Многообразные исследования продолжаются. У нас, в Советском Союзе, их ведут Б. Петровский, В. Бураковский, А. Вишневский, В. Демихов, Е. Мешалкин, Г. Соловьев, В. Савельев, В. Шумаков и другие.

Каков же вывод?

Сформулировать его надо, трезво оценивая факты.

Несмотря на ряд успешных операций, буквально взбудораживших мир, проблему трансплантации сердца нельзя считать решенной. Она все же еще не вышла из стадии экспериментов.. И не надо заблуждаться и переоценивать события: замечательные операции Барнарда, Шамуэя, Дюбо и их последователей тоже суть лишь эксперименты.

Мне могут возразить: любая операция, а тем более произведенная впервые, содержит элемент неизвестности и, значит, тоже является в какой–то мере экспериментом. Верно. Но столь же несомненно и другое: новый метод лечения допускается в клинике, как правило, только после длительной, тщательной, всесторонней отработки на животных, после того, как все без исключения опасения и неясности сняты. Разве не так обстоит дело и с трансплантацией сердца?

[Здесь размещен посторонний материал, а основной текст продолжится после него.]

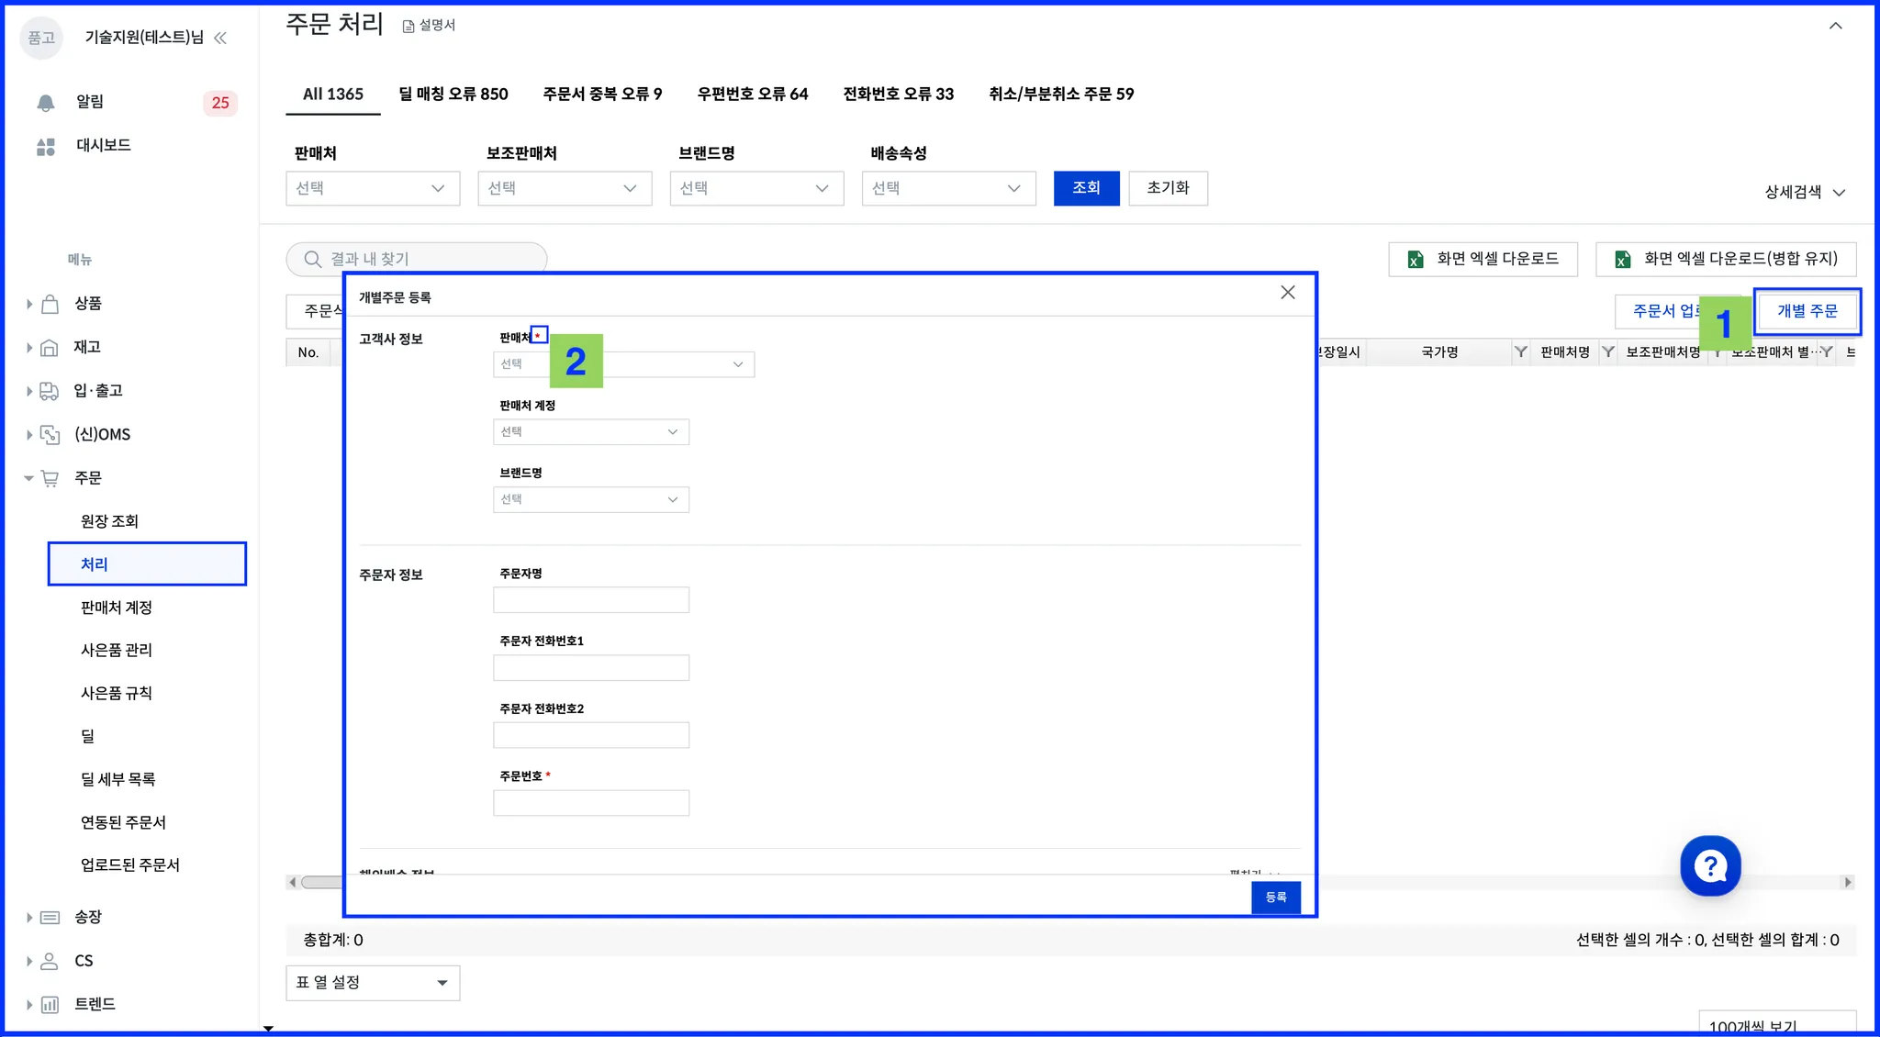Switch to the 딜 매칭 오류 850 tab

Жизнь торопит, снова возразят мне. Клиника зачастую идет параллельно с исследованиями в лабораториях, а то и опережает эксперимент. Да, примеров тому в истории медицины немало. Луи Пастер не успел еще проверить на животных эффективность своей вакцины, как сама судьба в образе фрау Мейстер из Эльзаса вынудила его взяться за лечение девятилетнего мальчика Йозефа Мейстера, укушенного бешеной собакой. Мальчик остался жив — ученый победил. Разработанный Пастером метод предохранительных прививок завоевал всеобщее признание. Но это было потом, а в тот момент, когда ученый дрожащей рукой делал первое впрыскивание своей еще не очень надежной вакцины, это был в чистом виде эксперимент на человеке. Никто и не помышляет отказывать в таком праве Д. Харди, К. Барнарду, Д. Кули и десяткам других зрелых, сознающих свою высокую ответственность исследователей.

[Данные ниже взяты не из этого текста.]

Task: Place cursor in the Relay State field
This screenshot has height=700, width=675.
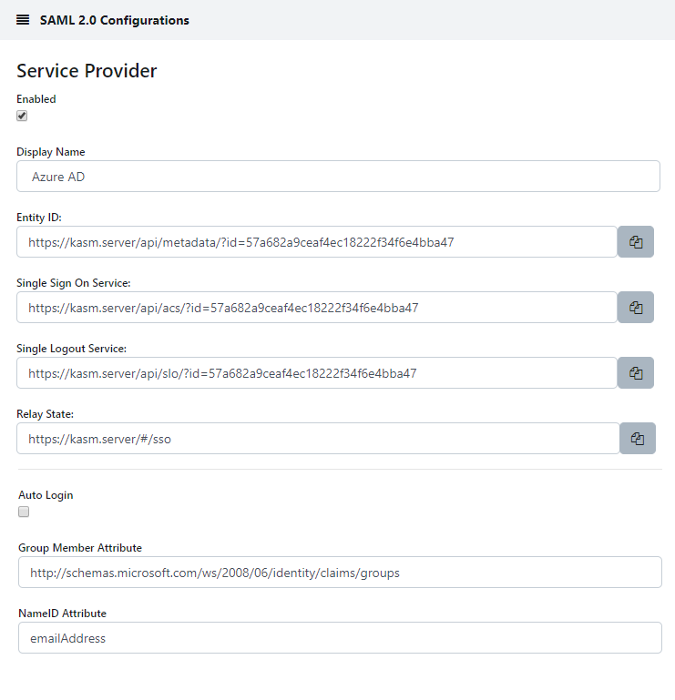Action: pos(317,439)
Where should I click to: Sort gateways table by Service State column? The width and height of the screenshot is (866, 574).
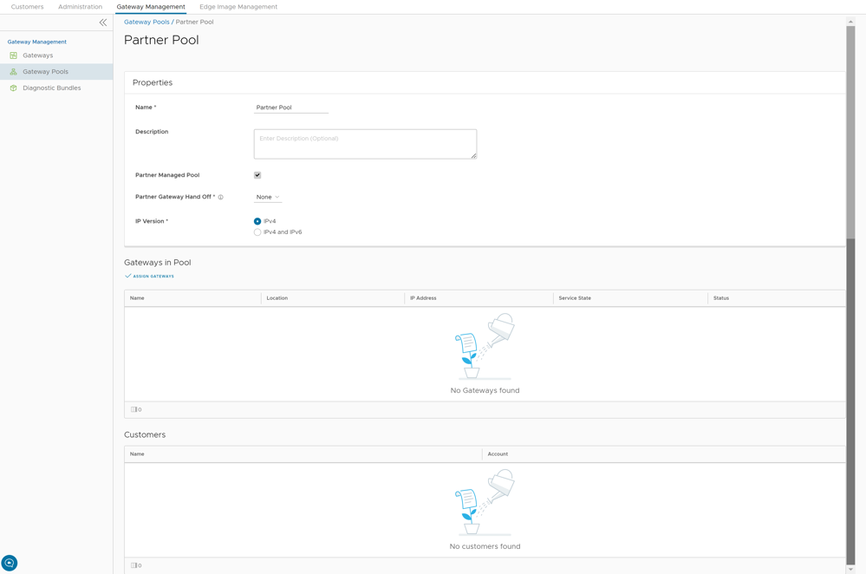[x=575, y=298]

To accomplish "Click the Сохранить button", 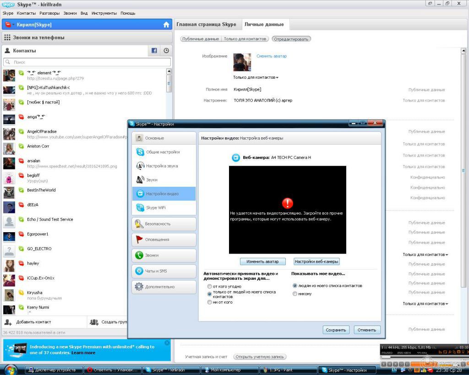I will click(x=336, y=330).
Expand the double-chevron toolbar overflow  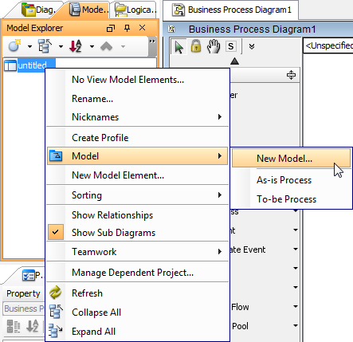point(252,47)
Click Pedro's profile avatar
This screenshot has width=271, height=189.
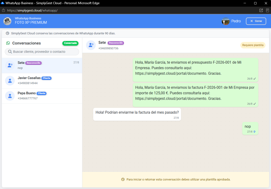pyautogui.click(x=225, y=21)
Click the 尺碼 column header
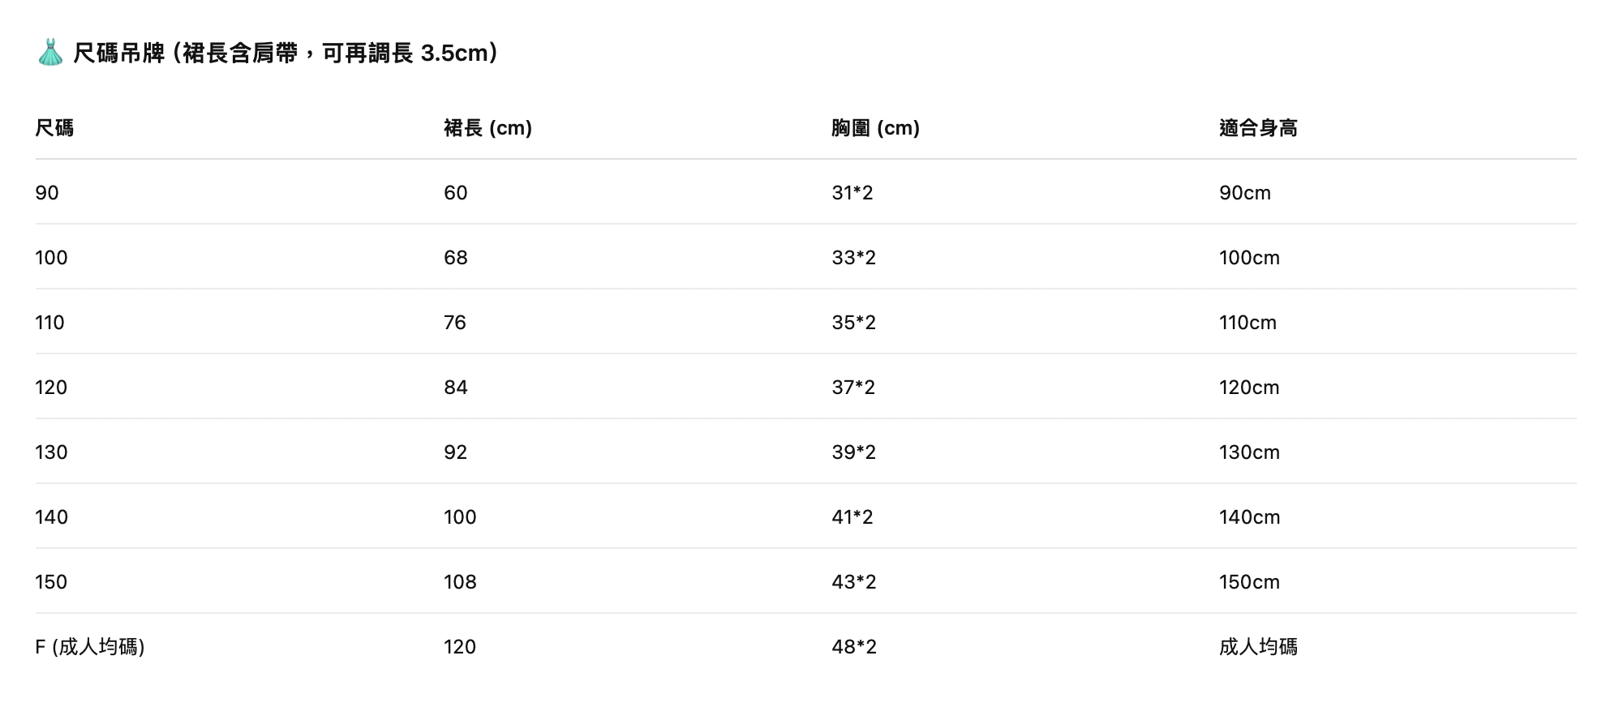Image resolution: width=1619 pixels, height=707 pixels. point(54,127)
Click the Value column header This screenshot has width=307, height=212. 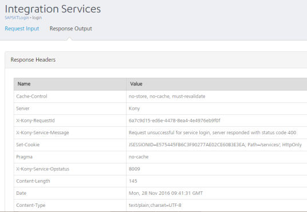(x=136, y=84)
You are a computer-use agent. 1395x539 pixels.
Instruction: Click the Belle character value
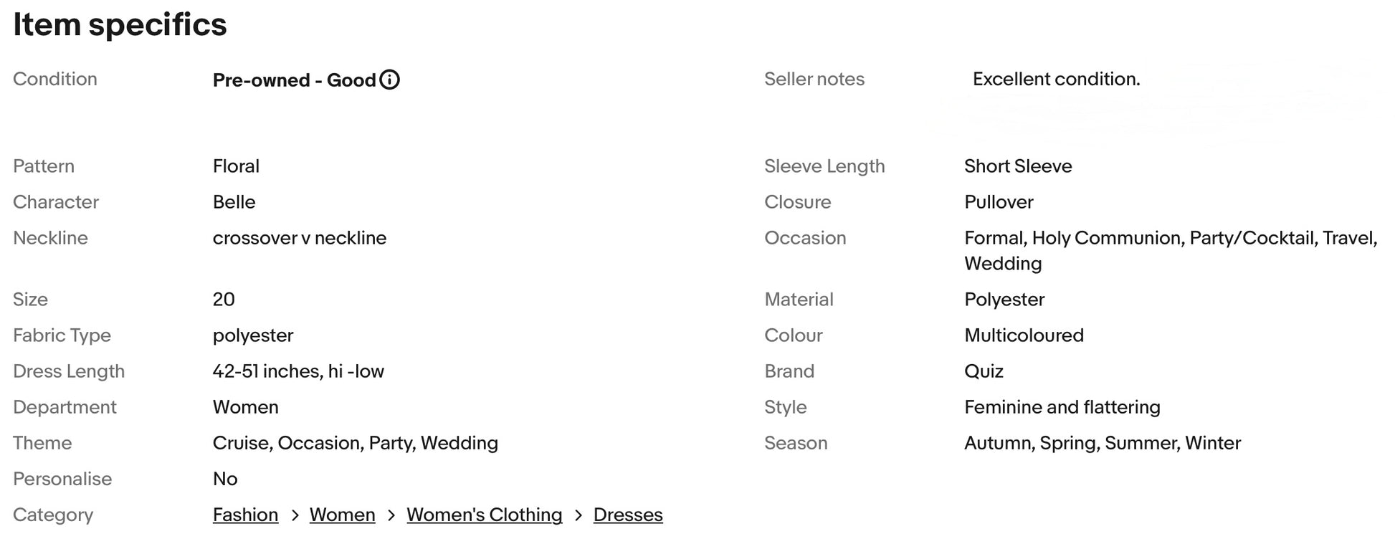234,202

Я знаю, что каждая сложная и грудная операция ставит хирурга перед дилеммой: или попытаться (пусть даже с риском смертельного исхода) спасти больного, или отступить. Во всем руководствоваться лишь гуманным, но отражающим ограниченные возможности медицины принципом «Не вреди!»? Или во всеоружии знаний рисковать во имя той же гуманности и человечности? Меня лично больше прельщает второе. Я думаю, здесь прав профессор Н. М. Амосов, выдвигающий новый принцип–активный, зовущий к отважным поискам: «Помочь обреченному!» Протоптанный и спокойный путь — переходить к операциям на человеке только после экспериментов на животных–оказывается на поверку не самым лучшим, а главное, не самым близким к цели.

В самом Деле, почти все собаки, которым пересаживали сердце, погибали, а среди оперированных больных есть случаи, когда люди жили с пересаженным сердцем длительное время. И при неудачном исходе рискованного вмешательства ученого нет оснований упрекнуть. Не отважься в свое время Пастер, мальчик бы неминуемо погиб. Значит, преступлением против человечности была бы в данном случае как раз осторожность, а не известный риск.

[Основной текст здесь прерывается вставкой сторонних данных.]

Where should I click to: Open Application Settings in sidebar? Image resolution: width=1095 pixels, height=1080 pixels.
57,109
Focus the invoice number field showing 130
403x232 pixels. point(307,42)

Я говорю об этом только для того, чтобы меня правильно поняли: сами по себе слова «эксперимент на человеке» не должны отпугивать. Вещи надо называть своими именами: эксперимент — значит научный опыт, поиск нового. А связанная с этим опасность? Ее оправдывают лишь конкретные обстоятельства, ведь операция предпринята как крайняя мера, когда все другие способы помочь больному уже полностью исчерпаны.